Kammarpally Mandal is bounded by Metpalli Mandal towards the east, Mortad Mandal towards the north, Bheemgal Mandal towards the south, and Velpur Mandal towards the west. Koratla, Nirmal, Jagtial, Armoor, and Nizamabad are nearby cities.

Kammarpally consists of ten villages and ten panchayats. Kammarpally is the biggest village among them. Its elevation is 424 m. It is located on the border of the Nizamabad and Karimnagar districts. Karimnagar District Metpalli is east.

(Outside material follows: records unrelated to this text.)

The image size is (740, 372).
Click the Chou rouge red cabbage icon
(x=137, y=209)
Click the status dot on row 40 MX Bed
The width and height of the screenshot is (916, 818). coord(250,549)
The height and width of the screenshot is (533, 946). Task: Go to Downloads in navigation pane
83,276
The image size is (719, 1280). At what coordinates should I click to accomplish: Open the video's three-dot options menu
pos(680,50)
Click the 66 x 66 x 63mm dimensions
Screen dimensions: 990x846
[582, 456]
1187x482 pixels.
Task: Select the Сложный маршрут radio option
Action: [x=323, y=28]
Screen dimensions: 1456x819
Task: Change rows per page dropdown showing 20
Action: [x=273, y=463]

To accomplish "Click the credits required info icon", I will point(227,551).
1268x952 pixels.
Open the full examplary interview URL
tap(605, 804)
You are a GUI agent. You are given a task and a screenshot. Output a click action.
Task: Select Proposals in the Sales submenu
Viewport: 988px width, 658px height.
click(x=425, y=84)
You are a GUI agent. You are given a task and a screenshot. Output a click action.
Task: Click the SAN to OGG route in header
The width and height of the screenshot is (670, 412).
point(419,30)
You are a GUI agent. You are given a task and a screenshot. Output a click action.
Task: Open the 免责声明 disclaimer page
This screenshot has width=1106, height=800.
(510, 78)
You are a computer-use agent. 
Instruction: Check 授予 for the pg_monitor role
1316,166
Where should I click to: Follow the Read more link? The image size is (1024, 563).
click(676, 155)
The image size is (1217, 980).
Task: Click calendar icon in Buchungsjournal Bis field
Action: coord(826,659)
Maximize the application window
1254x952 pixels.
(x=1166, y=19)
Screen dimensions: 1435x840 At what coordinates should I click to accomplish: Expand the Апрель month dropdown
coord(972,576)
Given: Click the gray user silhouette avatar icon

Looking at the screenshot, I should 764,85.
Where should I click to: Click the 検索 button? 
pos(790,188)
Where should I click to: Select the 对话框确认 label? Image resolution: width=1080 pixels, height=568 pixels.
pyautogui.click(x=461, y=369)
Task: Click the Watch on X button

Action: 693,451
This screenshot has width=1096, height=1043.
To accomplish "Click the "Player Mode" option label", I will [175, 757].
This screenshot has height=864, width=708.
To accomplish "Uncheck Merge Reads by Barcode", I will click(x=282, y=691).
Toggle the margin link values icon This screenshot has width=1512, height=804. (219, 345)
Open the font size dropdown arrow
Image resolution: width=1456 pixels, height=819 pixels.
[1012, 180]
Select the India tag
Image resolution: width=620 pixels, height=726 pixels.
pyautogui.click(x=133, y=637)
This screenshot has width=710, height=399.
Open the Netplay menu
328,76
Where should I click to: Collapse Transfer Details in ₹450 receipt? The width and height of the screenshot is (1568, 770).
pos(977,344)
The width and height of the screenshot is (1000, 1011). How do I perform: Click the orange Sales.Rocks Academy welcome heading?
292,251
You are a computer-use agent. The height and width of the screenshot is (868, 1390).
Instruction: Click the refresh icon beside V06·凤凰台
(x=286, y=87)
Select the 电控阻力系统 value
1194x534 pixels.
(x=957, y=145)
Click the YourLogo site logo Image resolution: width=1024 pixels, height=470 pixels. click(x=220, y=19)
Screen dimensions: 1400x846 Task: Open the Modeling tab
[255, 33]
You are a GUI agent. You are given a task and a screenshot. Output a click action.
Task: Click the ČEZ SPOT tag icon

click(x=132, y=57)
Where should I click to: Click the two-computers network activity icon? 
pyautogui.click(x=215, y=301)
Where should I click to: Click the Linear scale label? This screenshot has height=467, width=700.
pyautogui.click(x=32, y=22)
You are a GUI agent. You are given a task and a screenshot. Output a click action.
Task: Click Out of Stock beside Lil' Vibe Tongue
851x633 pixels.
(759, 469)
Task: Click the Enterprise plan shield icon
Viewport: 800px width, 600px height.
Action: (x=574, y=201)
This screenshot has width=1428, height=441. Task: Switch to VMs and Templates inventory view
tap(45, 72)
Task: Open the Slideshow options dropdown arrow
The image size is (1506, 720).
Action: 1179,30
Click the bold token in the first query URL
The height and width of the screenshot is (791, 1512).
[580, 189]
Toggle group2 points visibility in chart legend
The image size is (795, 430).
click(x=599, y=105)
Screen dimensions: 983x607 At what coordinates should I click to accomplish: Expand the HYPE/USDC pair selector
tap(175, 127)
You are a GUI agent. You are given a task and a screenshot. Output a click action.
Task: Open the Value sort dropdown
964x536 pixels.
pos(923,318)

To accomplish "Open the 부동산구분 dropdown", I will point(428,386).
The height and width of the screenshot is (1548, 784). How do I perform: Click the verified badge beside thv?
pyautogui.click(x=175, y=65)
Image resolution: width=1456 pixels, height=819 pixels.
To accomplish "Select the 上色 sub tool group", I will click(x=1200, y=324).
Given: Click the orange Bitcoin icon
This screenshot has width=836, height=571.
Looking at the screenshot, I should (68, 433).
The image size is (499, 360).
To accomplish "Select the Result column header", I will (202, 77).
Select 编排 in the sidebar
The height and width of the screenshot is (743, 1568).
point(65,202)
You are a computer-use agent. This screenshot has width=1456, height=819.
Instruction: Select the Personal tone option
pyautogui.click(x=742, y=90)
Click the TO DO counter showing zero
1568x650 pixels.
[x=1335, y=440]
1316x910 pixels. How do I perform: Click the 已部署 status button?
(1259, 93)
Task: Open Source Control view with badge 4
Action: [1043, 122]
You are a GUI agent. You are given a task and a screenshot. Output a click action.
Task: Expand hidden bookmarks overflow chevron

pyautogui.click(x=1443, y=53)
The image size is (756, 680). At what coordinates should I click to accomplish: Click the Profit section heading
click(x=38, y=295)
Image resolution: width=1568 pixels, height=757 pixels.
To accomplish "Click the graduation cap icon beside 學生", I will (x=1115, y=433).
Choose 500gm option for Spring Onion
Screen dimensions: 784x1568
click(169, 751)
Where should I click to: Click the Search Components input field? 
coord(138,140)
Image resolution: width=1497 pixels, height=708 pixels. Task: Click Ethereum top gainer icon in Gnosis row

Telugu is the local language. The total population of Kammarpally Mandal is 47,069 in 10,142 houses, across a total of 41 villages and 12 panchayats. Males are 24,536 and females are 22,533.

==Politics==
TRS, BJP, INC, TDP are the major political parties in this area.
Kammarpally Mandal comes under Balkonda assembly constituency. The current MLA is Vemula Prashanth Reddy contested and won from TRS party.
Kammarpally Mandal comes under Nizamabad parliament constituency. The current MP is Dharmapuri Aravind

==Reaching the village==
===By Railway===
A railway station in Morthad is 10 km away from Kammarpally. Metapally, Armoor, and Nizamabad railway stations are also nearby. However the nearest major station is in Nizamabad, 50 km away.

===By Road===
Armoor and Metpally are nearby towns with road connectivity to Kammarapally.

Banks in Kammarpally:
The three banks are Andhra Bank, State Bank Of India, and Telangana Grameena Bank.